Soot forensics: Carbon fingerprints reveal curved nanostructure
Researchers have moved one step closer to reducing air pollution from engines by imaging soot nanoparticles to reveal their unique signatures. The nanoparticle structures are like fingerprints, revealing curved fullerene-like molecules and helping to shed light on the earliest stages of soot formation.
Soot makes up a large proportion of human pollution, clogging our engines and lungs. Soot also contributes to heating the atmosphere while airborne and warming ice once settled, damaging the planet.
Understanding how to stop soot formation in engines presents a unique opportunity to rapidly reduce warming, increase air quality and improve engine efficiency. However, achieving this has been challenging due to the speed and complexity of the chemical reactions involved.

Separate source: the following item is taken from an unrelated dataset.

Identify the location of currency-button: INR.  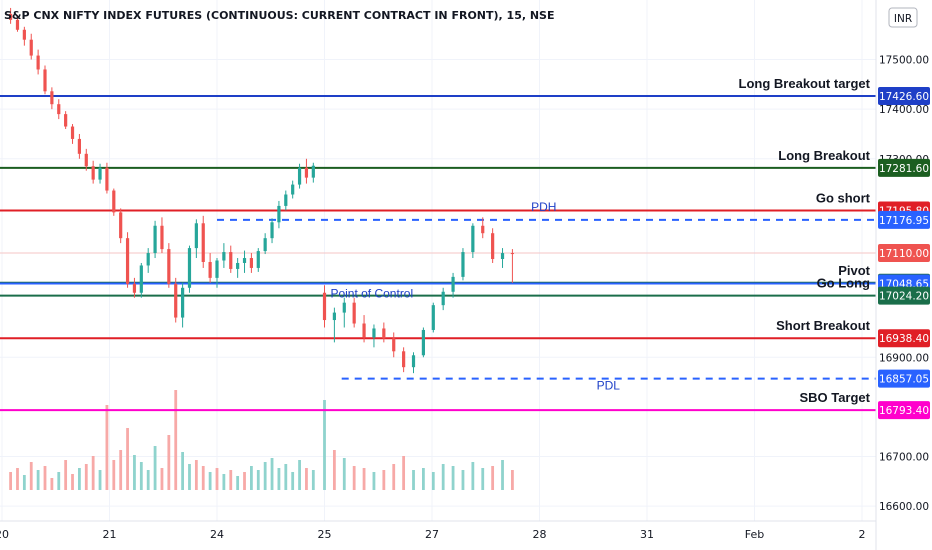
(903, 18).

In a recent publication, researchers from the University of Cambridge, National University of Singapore and Nanyang Technological University used an electron beam to image the carbon-rich, saucer shaped molecules that make up soot. Each dark fringe, which corresponds to one of these saucers imaged side-on, was analyzed. Interestingly, they found that these early soot nanoparticles contain many curved molecules, indicating pentagon integration into the normally hexagonal arrangement of carbon atoms. The majority of fringes (>62.5 percent) indicated pentagon-induced curvature in the earliest soot particles.
Any aromatic curved by pentagon integration will contain a large charge polarization. The flexing of the molecule causes a charge imbalance on the two faces leading to a permanent dipole moment – the flexoelectric effect. Taking an aromatic molecule, which matches that suggested from microscope images, a significant dipole moment two to three times that of water was found.

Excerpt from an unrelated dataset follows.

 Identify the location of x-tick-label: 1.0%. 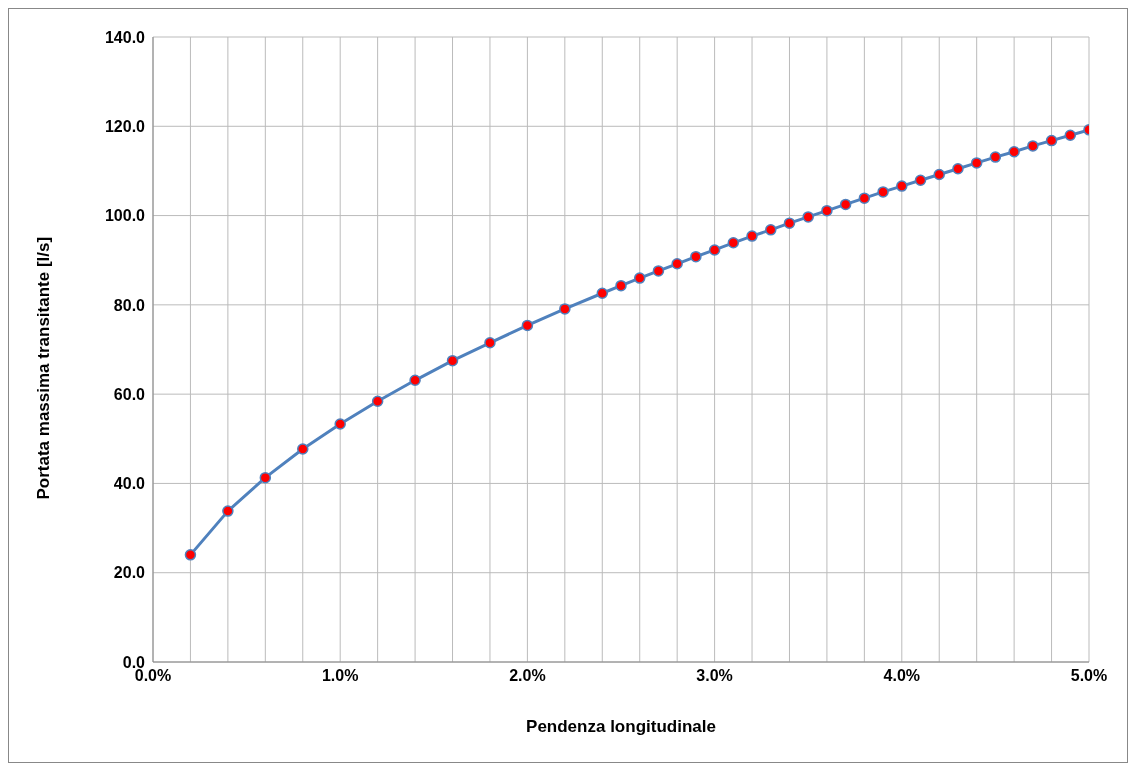
(340, 676).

These polar species are suggested to impact soot formation through strong interactions with charged species that are produced in abundance in flames. Binding energies were calculated to be sufficient to be able to stabilize small clusters of polar aromatic molecules around these chemi-ions.
This suggested mechanism explains many observations, such as the ability of electric fields to halt soot formation and the similar concentration of chemi-ions to soot nanoparticles. This also provides a new route to reduce soot pollution from engines by either reducing the curvature of the aromatics as they grow or removing the charged species using electric fields.